Wang et al. (2018) reported on the usage of TBI serum and CSF biomarkers as prognostic tools in the ED, neurointensive care unit, and out-of-hospital settings. In the case of mTBI, the researchers stated the similar biomarkers could aid in predicting any development of persistent post-concussive syndrome, including S100B, GFAP, and UCH-L1. Within 12 – 36 hours from TBI in neurointensive care units, it was found that serum levels of 100B correlate with patient outcomes, and S100B serum levels > 0.7ng/mL correlate with 100% mortality. GFAP modestly correlates with poor outcomes, and “serum GFAP levels were also significantly higher in patients who died or had an unfavorable outcome and have predicted neurological outcome at 6 months.” It was also shown in other studies that GFAP and UCHL-1 proteins outperformed S100B in predicting poor outcomes, and the two together “predicate the recovery and unfavorable outcome by distinguishing patients with GOS [Glasgow Outcome Score] 1 – 3 from patients with GOS 4 – 5” (Mondello et al., 2016; Takala et al., 2016; Wang et al., 2018).

Gan et al. (2019) evaluated TBI serum biomarkers for four clinical situations: “detecting concussion, predicting intracranial damage after mild TBI (mTBI), predicting delayed recovery after mTBI, and predicting adverse outcome after severe TBI (sTBI)”. A total of 200 publications (61722 “observations”) were included. For concussion detection, 9 unique publications addressing 15 biomarkers and 946 observations were identified. Four panels (“copeptin, galectin-3, and MMP-9; GFAP and UCH-L1; 10 metabolites; and 17 metabolites”) were found to have areas under the curve (AUC) of over 0.9. For evaluation of necessity of CT scan after TBI, 56 publications, 24 biomarkers, and 23316 observations were identified. S-100B (30 publications, 8464 observations) was found to have an AUC of 0.723 and GFAP/GFAP-BDP (16 publications, 2040 observations) was found to have an AUC of 0.831. For evaluation of delayed recovery after mTBI, 44 publications, 29 biomarkers, and 13291 observations were identified. S-100B (24 publications, 2800 observations) had an AUC of 0.691; GFAP’s AUC was 0.716 (17 publications, 1959 observations). Finally, for evaluation of poor outcome after sTBI, S-100B (25 publications, 3712 observations) was rated at AUC of 0.762, and GFAP (10 publications, 2448 observations) was rated at AUC of 0.749. Neuron-specific enolase (9 publications, 911 observations) was rated at AUC of 0.715 (Gan et al., 2019).

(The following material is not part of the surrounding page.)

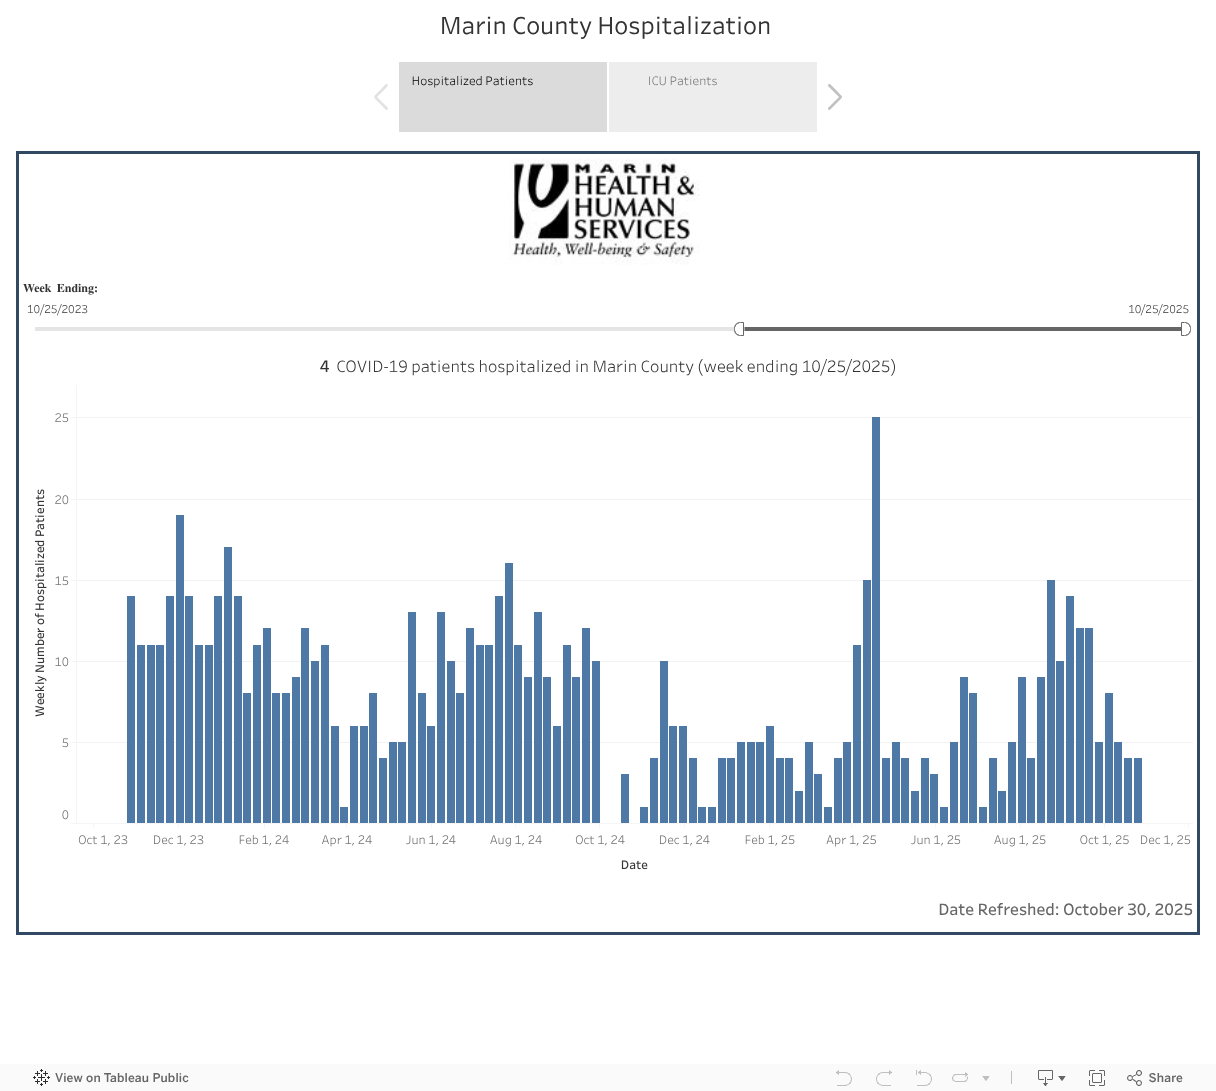Click the Share icon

Korley et al. (2022) investigated the prognostic value of glial fibrillary acidic protein (GFAP) and ubiquitin C-terminal hydrolase L1 (UCH-L1) in traumatic brain injuries in a study called TRACK-BTI. The prognostic accuracy of the two biomarkers was studied amongst 2552 participants. Participants were 17 years and older and had been evaluated for TBI. All patients were given a head CT during evaluation. Participants had plasma samples taken on the day of injury (for measurement of GFAP and UCH-L1). In the results, of the 1696 participants with brain injury (data available at baseline and at 6 months), 120 (7.1%) died, 235 (13.9%) had unfavorable outcomes, and 561 (33.1%) recovered fully. The area under the curve of GFAP for predicting death at 6 months in all patients was .87 (95% CI 0.83 – 0.91), for unfavorable out come was 0.86 (0.83 – 0.89), and for incomplete recovery was 0.62 (0.59 – 0.64). The AUC for UHC-L1 was 0.89 (95% CI 0.86 – 0.92) for prediction of death, 0.86 (0.84 – 0.89) for unfavorable outcome, and 0.61 (0.59-0.64) for incomplete recovery at 6 months. Additionally, “Among participants with GCS [Glasgow Coma Scale] score of 3 – 12 (n = 353), adding GFAP and UCH-L1 (alone or combined) to each of the three International Mission for Prognosis and Analysis of Clinical Trials in traumatic brain injury models significantly increased their AUCs for predicting death (AUC range 0·90 – 0·94) and unfavourable outcome (AUC range 0.83 – 0·89). The authors concluded, “GFAP and UCH-L1 plasma concentrations have good to excellent prognostic value for predicting death and unfavourable outcome, but not for predicting incomplete recovery at 6 months” (Korley et al., 2022).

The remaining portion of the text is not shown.